* Exercise *
Please locate every line in the items below that contains the string "click", and copy each such line in full. Case counts.

* Items *
********
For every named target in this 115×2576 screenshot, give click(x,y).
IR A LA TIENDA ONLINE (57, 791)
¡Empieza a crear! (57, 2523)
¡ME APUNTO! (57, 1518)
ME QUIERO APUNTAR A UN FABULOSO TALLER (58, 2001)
********
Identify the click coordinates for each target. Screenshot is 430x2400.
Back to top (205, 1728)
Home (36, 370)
********
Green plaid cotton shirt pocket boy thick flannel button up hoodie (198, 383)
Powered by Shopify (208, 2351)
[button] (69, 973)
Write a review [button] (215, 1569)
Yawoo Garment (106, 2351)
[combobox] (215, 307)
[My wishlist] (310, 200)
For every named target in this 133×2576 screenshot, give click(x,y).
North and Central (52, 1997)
********
* Complete answer *
For every named target in this 115×2576 screenshot, give click(x,y).
Identify the click coordinates for each target. Screenshot is 430x2400.
For every named target in this 133×2576 screenshot, give click(x,y).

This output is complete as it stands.